وَلِلّٰهِ عَلَى النَّاسِ حِجُّ الْبَيْتِ مَنِ اسْتَطَاعَ اِلَيْهِ سَب۪يلاًۜ
İsim cümlesidir. وَ istînâfiyyedir. لِلّٰهِ car mecruru mahzuf mukaddem habere müteallıktır. عَلَى النَّاسِ car mecruru mahzuf habere müteallıktır. حِجُّ muahhar mübtedadır. الْبَيْتِ muzâfun ileyh olup kesra ile mecrurdur.
مَنِ müşterek ism-i mevsûlu, النَّاسِ ‘den cer mahallinde bedel-i ba’z mine’l-kül’dür. İsm-i mevsûlun sılası اسْتَطَاعَ ’dır. Îrabtan mahalli yoktur.
اِلَيْهِ car mecruru سَب۪يلًا’nin mahzuf haline müteallıktır. سَب۪يلًا mef’ûlun bih olup fetha ile mansubtur.
وَمَنْ كَفَرَ فَاِنَّ اللّٰهَ غَنِيٌّ عَنِ الْعَالَم۪ينَ
وَ atıf harfidir. İstînâfiyye olması da caizdir. مَنْ şart ismi iki fiili cezmeder. Mübteda olarak mahallen merfûdur. كَفَرَ şart fiili olup fetha üzere mebni mazi fiildir. Mahallen meczumdur. Aynı zamanda mübtedanın haberidir. Faili müstetir olup takdiri هُو ’dir. Muttasıl zamir هُ mef’ûlun bih olarak mahallen mansubtur.

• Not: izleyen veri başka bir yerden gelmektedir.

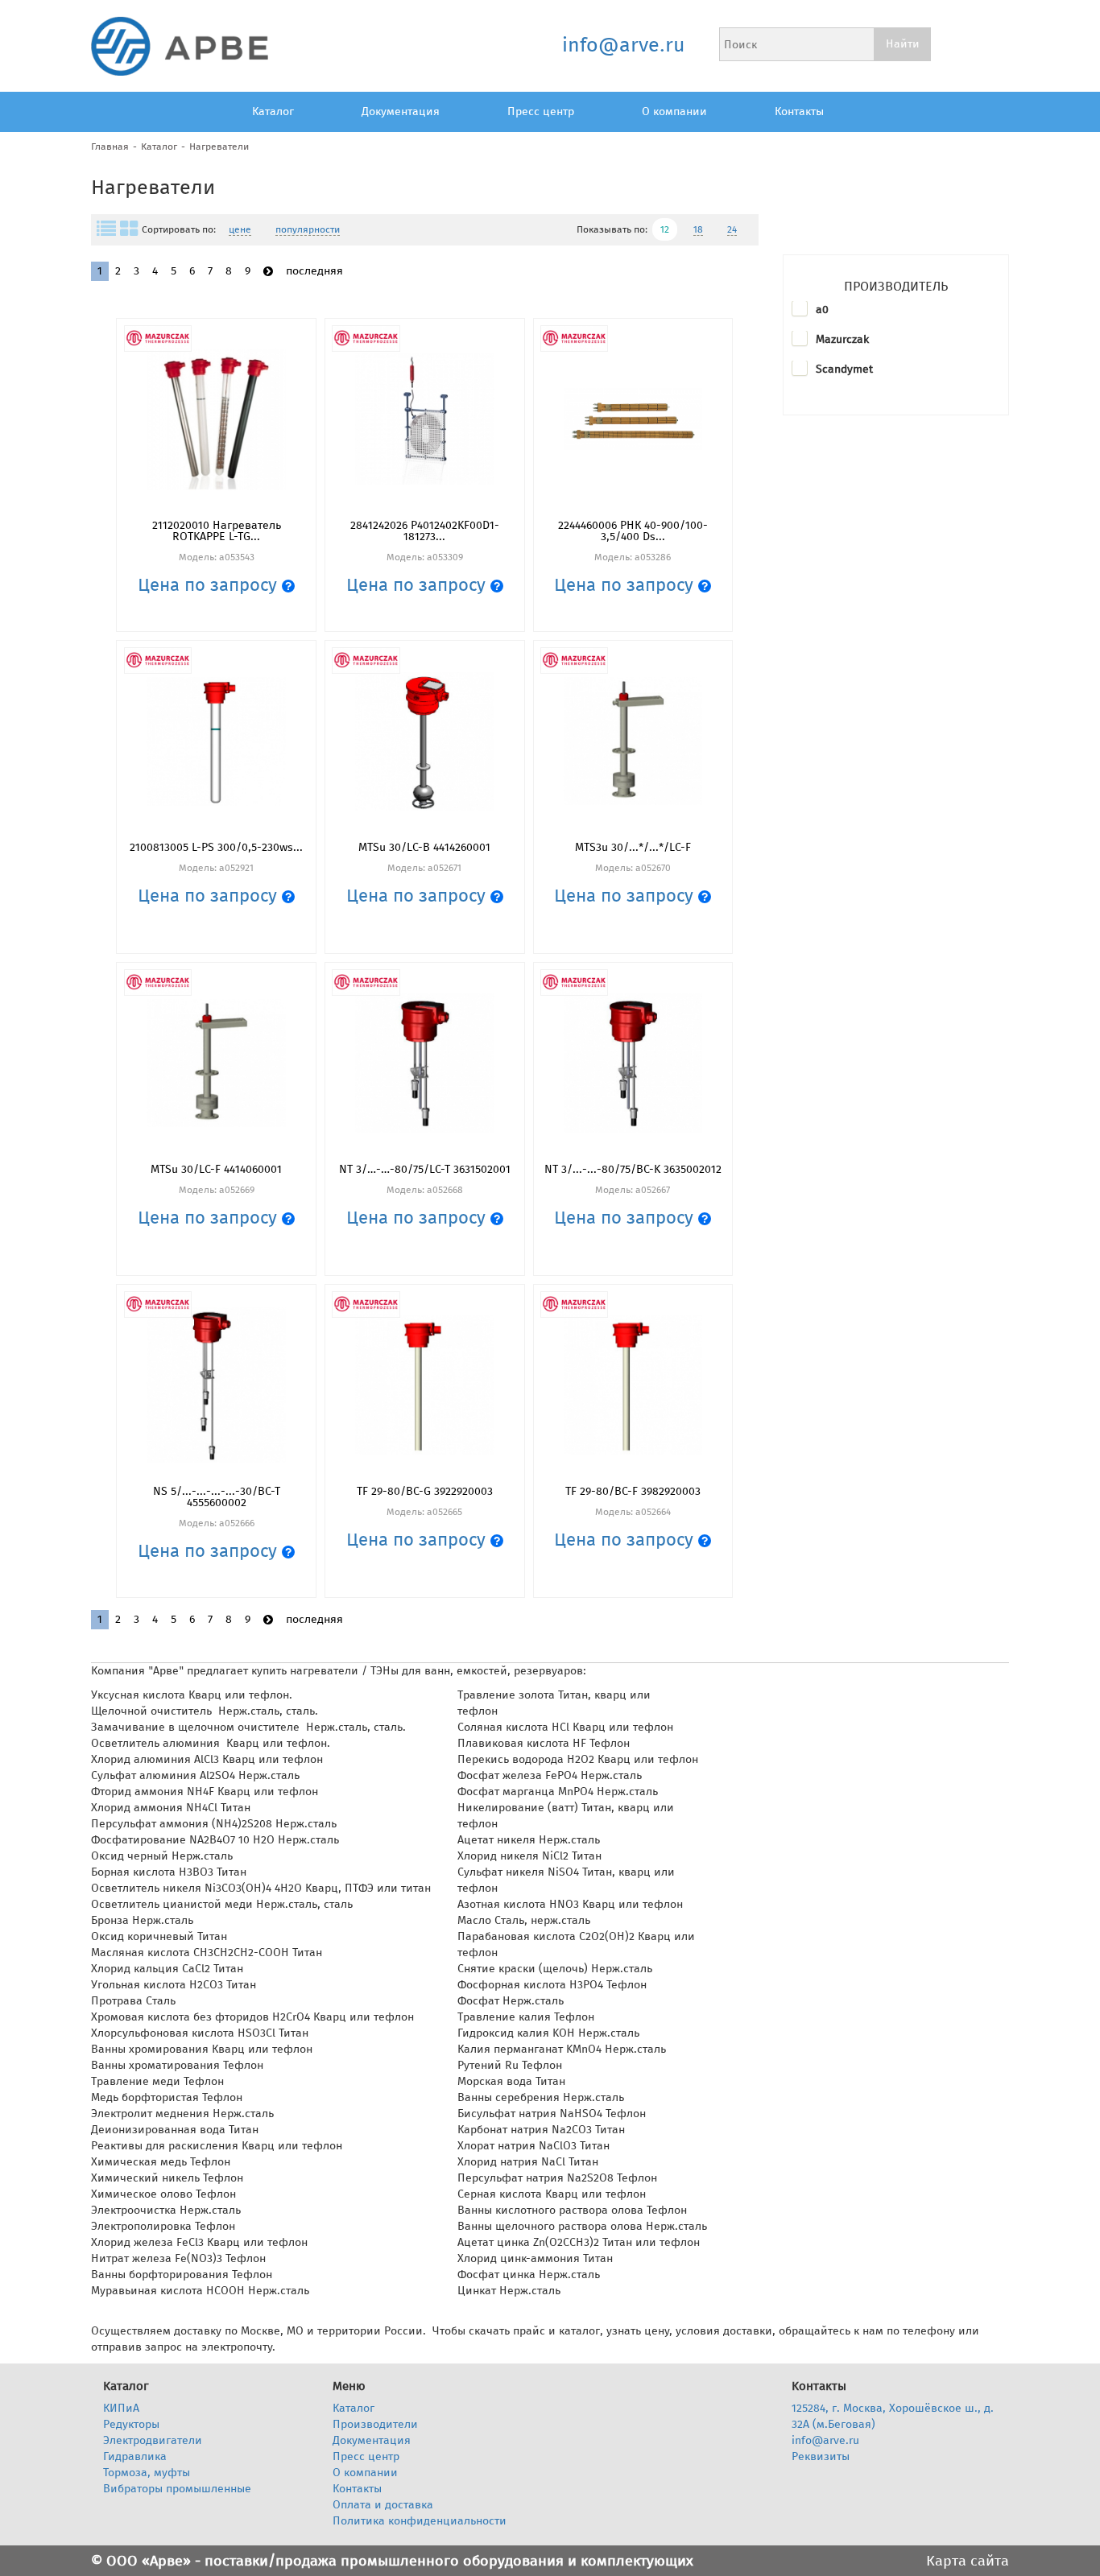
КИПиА (121, 2408)
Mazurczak (842, 339)
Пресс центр (540, 111)
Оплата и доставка (383, 2505)
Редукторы (131, 2424)
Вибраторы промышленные (177, 2489)
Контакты (799, 111)
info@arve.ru (623, 45)
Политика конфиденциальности (420, 2521)
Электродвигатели (152, 2440)
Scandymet (844, 369)
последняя (314, 271)
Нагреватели (219, 146)
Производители (375, 2424)
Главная (110, 146)
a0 (822, 309)
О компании (674, 111)
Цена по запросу (210, 585)
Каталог (273, 111)
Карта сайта (967, 2560)
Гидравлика (135, 2456)
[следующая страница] (268, 272)
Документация (401, 111)
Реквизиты (821, 2456)
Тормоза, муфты (146, 2472)
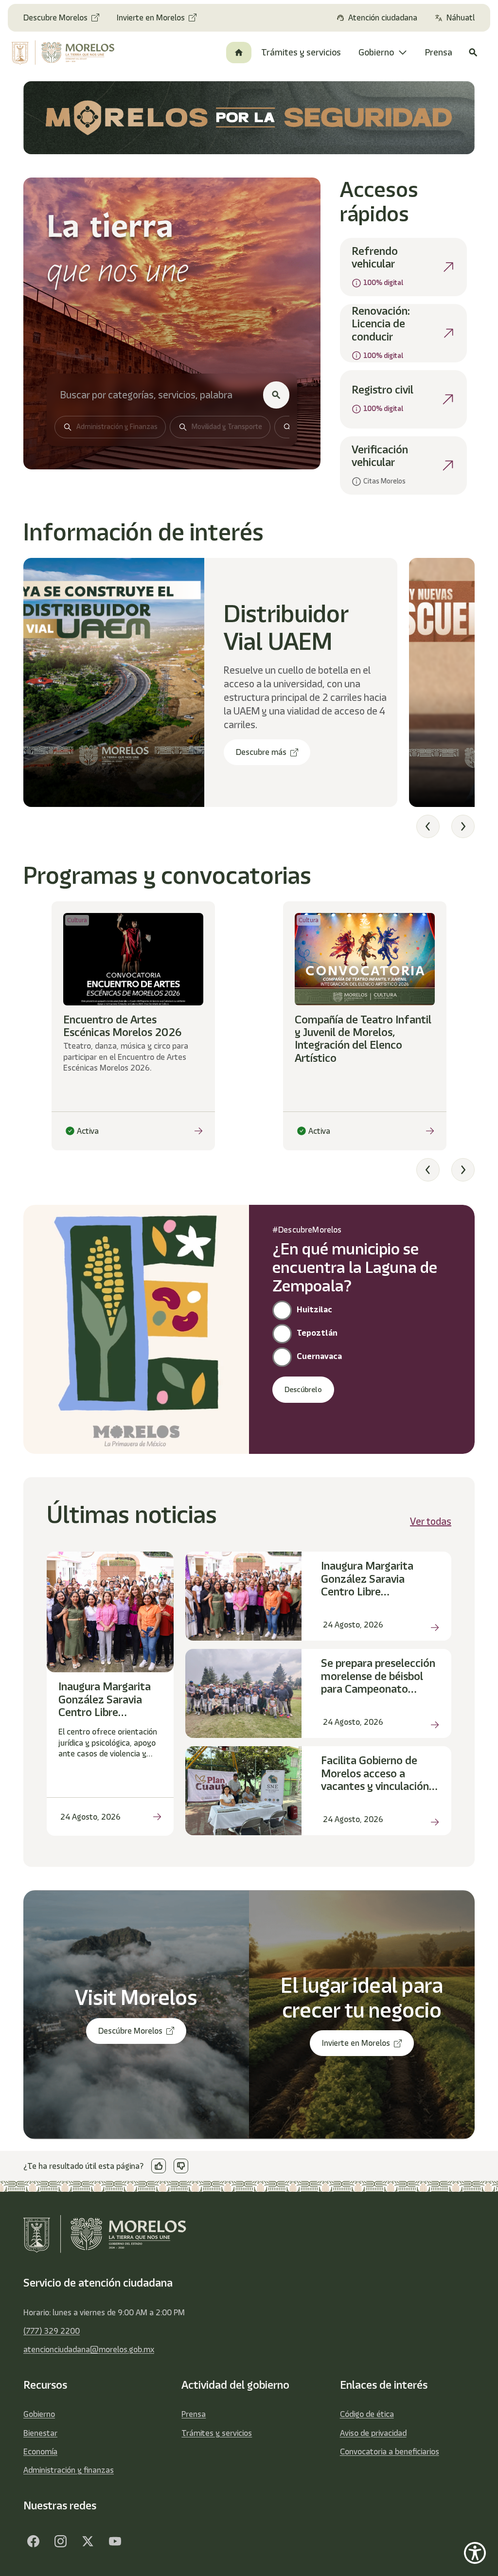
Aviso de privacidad (373, 2433)
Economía (40, 2451)
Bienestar (40, 2433)
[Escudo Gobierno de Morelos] (64, 52)
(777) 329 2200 (51, 2331)
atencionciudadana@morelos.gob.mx (88, 2349)
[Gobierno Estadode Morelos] (33, 2541)
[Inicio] (238, 52)
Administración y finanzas (68, 2470)
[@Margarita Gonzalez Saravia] (114, 2541)
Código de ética (367, 2414)
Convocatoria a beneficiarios (389, 2451)
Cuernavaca (319, 1356)
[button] (428, 826)
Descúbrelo (303, 1390)
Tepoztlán (317, 1333)
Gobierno (39, 2414)
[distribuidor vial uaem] (113, 682)
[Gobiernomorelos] (60, 2541)
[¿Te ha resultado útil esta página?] (158, 2166)
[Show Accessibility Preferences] (475, 2553)
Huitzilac (314, 1309)
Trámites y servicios (216, 2433)
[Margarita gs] (87, 2541)
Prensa (193, 2414)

فَ şartın cevabının başına gelen rabıta harfidir. اِنَّ tekid harfidir. İsim cümlesinin önüne gelir. İsmini nasb haberini ref eder. ٱللَّهَ lafza-i celâli إِنَّ ’nin ismidir. غَنِيٌّ kelimesi إِنَّ ’nin haberidir.
عَنِ الْعَالَم۪ينَ car mecruru غَنِيٌّ’e müteallıktır. اَلْعَالَم۪ينَ ’nin cer alameti ى harfidir. Çünkü cemi müzekker salimler harfle îrablanırlar.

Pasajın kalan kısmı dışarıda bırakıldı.